Extrait de page:
::::
La compagnie Black Blanc Beur présentera sa dernière création « Si je t'm » à Agadir le jeudi 14 juin, à Marrakech le samedi 16 juin à 21h dans les jardin de l'institut, le 19 juin à Fes, le 21 juin à Meknes et le 23 juin à Casablanca.
Black Blanc Beur, ou B3, est une compagnie de danseurs fondée officiellement en 1984 sur un parking de Saint-Quentin-en-Yvelines par un médecin, Jean Djemad et une chorégraphe, Christine Coudun.
Par son seul nom « black-blanc-beur », le groupe affirme une volonté de mixité sociale et culturelle. Sans doute la plus ancienne troupe professionnelle de danse hip hop en France, B3 a monté une dizaine de pièces chorégraphiques, donné plus de 1000 représentations en France et à l'étranger et animé quantité d'ateliers. Dès le début, B3 cherche à créer un break dance original, qui ne craint pas de se frotter à la danse contemporaine et à son public.
Ils sont premiers à inviter des chorégraphes d'autres obédiences à créer pour leur compagnie, les premiers à commander des créations musicales originales sans rap obligatoire, les premiers aussi à tenter les métissages multiculturels, à ouvrir le hip-hop à d'autres influences et surtout, à revendiquer une scène artistique pour cette nouvelle danse.
Patiente, la compagnie a dû se battre pendant des années pour imposer son style qui se démarque indéniablement de toute mode et de tout souci commercial. Christine Coudun, qui n'a pas commencé par la chorégraphie mais par une réflexion sur la danse et la mise en place de structures, est, avant tout, la première à créer une danse d'auteur pour le hip-hop. Sa gestuelle, riche d'emprunts à d'autres styles, privilégie la qualité face à la virtuosité, et la pertinence dramaturgique face à la démonstration figurative. Véritable recherche esthétique et thématique, leurs pièces osent déconcerter, y compris leurs pairs. Ainsi, Ballade, solo de Marylin Berry sur la musique de Chopin symbolise, d'une certaine façon, tout ce que le hip-hop "pur" refusait : une fille, un piano, de la musique on ne peut plus classique, un mouvement concentré, mesuré, qui ne fait pas des qualités techniques une priorité. Le tour de force, c'est d'avoir pu faire accepter cette nouvelle voie, au point que, désormais, ce sont les jeunes qui revendiquent ce style. D'une écriture extrêmement fine, voire délicate, sa danse sait se servir des inventions gestuelles de cette discipline. Rigoureuse, sachant composer avec le rythme effréné, elle n'abandonne pourtant rien de la brillance, de la haute technicité qu'apporte ce style, ni de sa puissance.
::::
Données fournies:

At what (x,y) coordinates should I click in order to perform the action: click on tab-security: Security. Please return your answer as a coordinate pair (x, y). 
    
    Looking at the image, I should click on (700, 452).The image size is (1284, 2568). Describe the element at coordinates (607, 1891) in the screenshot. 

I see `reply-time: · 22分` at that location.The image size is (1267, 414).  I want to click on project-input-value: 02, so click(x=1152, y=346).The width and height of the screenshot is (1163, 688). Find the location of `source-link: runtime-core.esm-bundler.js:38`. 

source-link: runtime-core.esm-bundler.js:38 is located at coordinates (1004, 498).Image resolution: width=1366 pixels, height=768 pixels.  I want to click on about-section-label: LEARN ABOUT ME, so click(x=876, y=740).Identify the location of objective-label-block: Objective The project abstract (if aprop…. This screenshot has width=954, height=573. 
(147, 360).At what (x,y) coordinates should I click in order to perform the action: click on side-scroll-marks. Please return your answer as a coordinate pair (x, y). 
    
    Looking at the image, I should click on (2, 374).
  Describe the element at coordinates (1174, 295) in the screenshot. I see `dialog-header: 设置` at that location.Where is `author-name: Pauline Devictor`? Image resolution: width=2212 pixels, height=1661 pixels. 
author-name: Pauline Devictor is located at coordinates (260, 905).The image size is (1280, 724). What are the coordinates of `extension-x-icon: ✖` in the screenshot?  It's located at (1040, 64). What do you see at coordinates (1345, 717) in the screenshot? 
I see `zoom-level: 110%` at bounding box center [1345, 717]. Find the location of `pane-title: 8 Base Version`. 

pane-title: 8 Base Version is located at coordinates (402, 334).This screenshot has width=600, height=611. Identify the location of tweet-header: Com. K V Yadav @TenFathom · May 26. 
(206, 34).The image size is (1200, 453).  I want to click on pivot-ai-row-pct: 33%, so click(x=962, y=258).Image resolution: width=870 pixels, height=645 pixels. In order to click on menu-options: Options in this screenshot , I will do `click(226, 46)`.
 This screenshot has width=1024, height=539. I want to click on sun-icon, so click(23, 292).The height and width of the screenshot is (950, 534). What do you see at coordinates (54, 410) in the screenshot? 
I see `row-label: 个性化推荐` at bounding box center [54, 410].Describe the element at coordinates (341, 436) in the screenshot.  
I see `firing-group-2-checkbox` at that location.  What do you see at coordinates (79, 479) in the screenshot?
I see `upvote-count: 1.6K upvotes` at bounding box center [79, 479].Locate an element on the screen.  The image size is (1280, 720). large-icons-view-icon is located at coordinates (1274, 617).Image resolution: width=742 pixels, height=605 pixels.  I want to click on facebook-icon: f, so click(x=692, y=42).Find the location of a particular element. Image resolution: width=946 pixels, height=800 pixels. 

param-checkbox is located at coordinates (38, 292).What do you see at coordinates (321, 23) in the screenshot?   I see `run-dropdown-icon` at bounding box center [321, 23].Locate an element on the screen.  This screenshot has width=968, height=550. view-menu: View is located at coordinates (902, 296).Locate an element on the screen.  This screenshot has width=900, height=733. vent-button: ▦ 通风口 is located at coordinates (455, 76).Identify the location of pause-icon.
::::
Liste des tâches:
1. D'après le texte sur la compagnie Black Blanc Beur, en quelle année et à quel endroit la troupe a-t-elle été fondée officiellement ?
2. Dressez la liste de toutes les villes où, selon le texte sur la compagnie Black Blanc Beur, sera présentée la création « Si je t'm ».
3. Poursuivez le texte sur la compagnie Black Blanc Beur à partir de sa dernière phrase.

Réponses ordonnées:
1. En 1984, sur un parking de Saint-Quentin-en-Yvelines.

2. Agadir, Marrakech, Fes, Meknes, Casablanca

3.
Simplement, la construction chorégraphique fait ressortir les qualités intrinsèques de ce style : suspensions, accélérations, ondulations sensuelles du corps, décomposition minutieuse de chaque segment corporel, chutes en apesanteur. Rythmes arabo-andalous ou accents africains viennent nourrir le dialogue artistique. Tour à tour proche de la transe ou de l'extase orientale, conjuguant l'inouïe polyrythmie africaine à la retenue toute contemporaine, défiant les lois de l'équilibre par des portés somptueux et raffinés, les B3 imposent, finalement, un style résolument français dans un genre importé.